As transições na política costumam ser contraditórias, rupturas com boa dose de continuidade. E, como as referências materiais precisam ser buscadas no passado, mesmo as utopias têm o hábito de deitar raízes na experiência vivida. Daí as rupturas virem habitualmente revestidas da idealização do que ficou para trás.
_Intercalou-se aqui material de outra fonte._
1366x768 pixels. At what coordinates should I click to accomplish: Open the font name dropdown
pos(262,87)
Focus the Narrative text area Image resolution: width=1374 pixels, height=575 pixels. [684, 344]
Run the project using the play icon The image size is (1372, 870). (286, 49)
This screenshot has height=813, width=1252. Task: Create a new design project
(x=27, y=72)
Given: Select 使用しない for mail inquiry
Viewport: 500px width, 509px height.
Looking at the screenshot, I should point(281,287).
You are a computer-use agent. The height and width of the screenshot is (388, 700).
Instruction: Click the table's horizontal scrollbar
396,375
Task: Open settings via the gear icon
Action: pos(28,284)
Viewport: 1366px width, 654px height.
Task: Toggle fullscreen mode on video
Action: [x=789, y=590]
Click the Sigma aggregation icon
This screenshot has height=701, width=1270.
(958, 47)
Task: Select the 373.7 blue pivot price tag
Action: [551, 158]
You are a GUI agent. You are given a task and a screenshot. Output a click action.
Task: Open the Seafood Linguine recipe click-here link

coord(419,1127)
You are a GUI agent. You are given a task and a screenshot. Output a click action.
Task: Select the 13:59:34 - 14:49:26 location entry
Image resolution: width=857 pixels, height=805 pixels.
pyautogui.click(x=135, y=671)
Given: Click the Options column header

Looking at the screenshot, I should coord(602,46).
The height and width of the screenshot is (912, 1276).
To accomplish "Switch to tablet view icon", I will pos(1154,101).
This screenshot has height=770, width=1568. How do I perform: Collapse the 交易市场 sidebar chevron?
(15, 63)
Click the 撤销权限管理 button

Não deixa de ser curioso o presidente Jair Messias Bolsonaro estar com um problema semelhante ao de João Baptista Figueiredo, o último presidente do ciclo militar. Vai se criando no país um estado psicossocial semelhante ao que desembocou na Nova República. Um sintoma é a “tancredização” de Luiz Inácio Lula da Silva.
Mas é uma tancredização de novo tipo, por um detalhe. A exemplo de Tancredo Neves, Lula vai fagocitando quem pode e incorporando à composição, deixando para lá o que foi feito no verão passado. A exceção, até agora, é o núcleo operacional da Lava-Jato, mas os políticos que lhe deram sustentação e nela surfaram vão sendo todos “anistiados” pelo petismo. Desde que apoiem Lula.
Há, porém, uma originalidade no método lulista em 2022. Ao contrário do que propõe a sabedoria convencional, o ex-presidente evita, por enquanto, inclinar-se programaticamente ao centro. Uma hipótese é o petista querer atrasar esse movimento o máximo possível, para reduzir o alcance das inevitáveis concessões. Mas há outra explicação, pragmática: Lula não modera o discurso e o PT não lipoaspira seu programa porque, simplesmente, não precisam fazer isso.
“O centro tem sido um balaio de caranguejos. Quando alguém ameaça subir, os demais puxam para baixo”
Ciro Gomes anda empacado na sua fatia de mercado tradicional, já exibida em três eleições presidenciais. O pedetista ameaça ser mais uma vítima da fantasia de haver um extenso contingente de eleitores dispostos a rejeitar simultaneamente Bolsonaro e Lula. E a outra fração da terceira via, a centro-direita, parece acreditar que demolições são o método mais eficaz para construir um edifício. O centro tem sido um balaio de caranguejos. Quando alguém ameaça subir, os demais puxam para baixo.
Diante da anemia das alternativas para fazer frente aos atuais favoritos, é da natureza da política que a pressão informacional antibolsonarista acabe anabolizando, por gravidade, a musculatura político-eleitoral de Lula. Ele aparece como o produto disponível para quem deseja impedir um segundo mandato do atual ocupante da cadeira principal no terceiro andar do Planalto.
O PT está aproveitando a onda para tentar liquidar a fatura no primeiro turno. Ou ficar tão perto de conseguir isso, fazendo com que o segundo turno seja quase uma formalidade. Se bem que segundos turnos sempre ameaçam com surpresas.
Esse é o quadro, à espera de algum fato novo capaz de romper a inércia. Descartado o Sobrenatural de Almeida, romper a inércia depende de o governo conseguir, em quatro meses, reverter num grau suficiente o pessimismo com a economia, especialmente na percepção do povão, e principalmente no tema da inflação.
Esse é coração da atual corrida pelo poder. Ou Bolsonaro decifra a esfinge ou vai depender do imprevisível.